*** Opening RECORD SET ***

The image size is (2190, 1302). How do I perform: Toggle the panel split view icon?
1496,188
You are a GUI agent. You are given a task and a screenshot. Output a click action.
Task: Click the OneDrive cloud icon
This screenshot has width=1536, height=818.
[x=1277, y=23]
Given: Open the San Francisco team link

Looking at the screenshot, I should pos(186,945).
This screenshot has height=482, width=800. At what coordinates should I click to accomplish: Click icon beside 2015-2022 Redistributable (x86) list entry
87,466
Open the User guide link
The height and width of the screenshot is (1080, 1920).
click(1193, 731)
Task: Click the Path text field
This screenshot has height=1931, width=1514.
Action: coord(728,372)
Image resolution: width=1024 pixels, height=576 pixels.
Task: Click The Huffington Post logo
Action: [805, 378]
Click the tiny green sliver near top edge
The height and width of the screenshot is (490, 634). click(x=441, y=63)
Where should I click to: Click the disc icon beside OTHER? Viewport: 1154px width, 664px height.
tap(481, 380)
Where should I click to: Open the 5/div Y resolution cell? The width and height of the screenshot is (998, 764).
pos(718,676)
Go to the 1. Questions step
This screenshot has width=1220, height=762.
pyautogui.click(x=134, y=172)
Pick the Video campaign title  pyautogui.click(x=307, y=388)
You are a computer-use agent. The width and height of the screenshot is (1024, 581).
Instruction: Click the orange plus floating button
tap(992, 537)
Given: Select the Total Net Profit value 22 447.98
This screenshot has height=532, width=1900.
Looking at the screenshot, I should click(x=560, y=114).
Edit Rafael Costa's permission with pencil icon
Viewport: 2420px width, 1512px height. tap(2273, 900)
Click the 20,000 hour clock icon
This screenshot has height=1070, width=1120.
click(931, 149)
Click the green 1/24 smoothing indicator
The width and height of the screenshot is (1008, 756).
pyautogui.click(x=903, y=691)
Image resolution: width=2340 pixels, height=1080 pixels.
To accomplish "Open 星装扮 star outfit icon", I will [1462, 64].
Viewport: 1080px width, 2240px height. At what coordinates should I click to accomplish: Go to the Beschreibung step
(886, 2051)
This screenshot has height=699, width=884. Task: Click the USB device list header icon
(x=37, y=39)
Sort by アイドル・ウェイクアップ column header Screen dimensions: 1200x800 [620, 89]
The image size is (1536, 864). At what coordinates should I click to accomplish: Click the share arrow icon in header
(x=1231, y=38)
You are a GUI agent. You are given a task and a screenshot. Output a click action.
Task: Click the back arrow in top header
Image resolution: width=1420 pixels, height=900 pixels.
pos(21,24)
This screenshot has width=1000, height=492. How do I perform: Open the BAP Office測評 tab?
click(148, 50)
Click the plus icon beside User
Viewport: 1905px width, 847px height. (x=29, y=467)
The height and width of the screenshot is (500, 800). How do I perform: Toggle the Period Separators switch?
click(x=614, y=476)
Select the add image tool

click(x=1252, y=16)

*** Closing RECORD SET ***

### ASSIGNMENT
For this exercise, the answer is the lines from the one containing "This screenshot has height=532, width=1900." through the end of the listing above, reproduced exactly.

### EXERCISE RESULT
This screenshot has height=532, width=1900.
Looking at the screenshot, I should click(x=560, y=114).
Edit Rafael Costa's permission with pencil icon
Viewport: 2420px width, 1512px height. tap(2273, 900)
Click the 20,000 hour clock icon
This screenshot has height=1070, width=1120.
click(931, 149)
Click the green 1/24 smoothing indicator
The width and height of the screenshot is (1008, 756).
pyautogui.click(x=903, y=691)
Image resolution: width=2340 pixels, height=1080 pixels.
To accomplish "Open 星装扮 star outfit icon", I will [1462, 64].
Viewport: 1080px width, 2240px height. At what coordinates should I click to accomplish: Go to the Beschreibung step
(886, 2051)
This screenshot has height=699, width=884. Task: Click the USB device list header icon
(x=37, y=39)
Sort by アイドル・ウェイクアップ column header Screen dimensions: 1200x800 [620, 89]
The image size is (1536, 864). At what coordinates should I click to accomplish: Click the share arrow icon in header
(x=1231, y=38)
You are a GUI agent. You are given a task and a screenshot. Output a click action.
Task: Click the back arrow in top header
Image resolution: width=1420 pixels, height=900 pixels.
pos(21,24)
This screenshot has width=1000, height=492. How do I perform: Open the BAP Office測評 tab?
click(148, 50)
Click the plus icon beside User
Viewport: 1905px width, 847px height. (x=29, y=467)
The height and width of the screenshot is (500, 800). How do I perform: Toggle the Period Separators switch?
click(x=614, y=476)
Select the add image tool

click(x=1252, y=16)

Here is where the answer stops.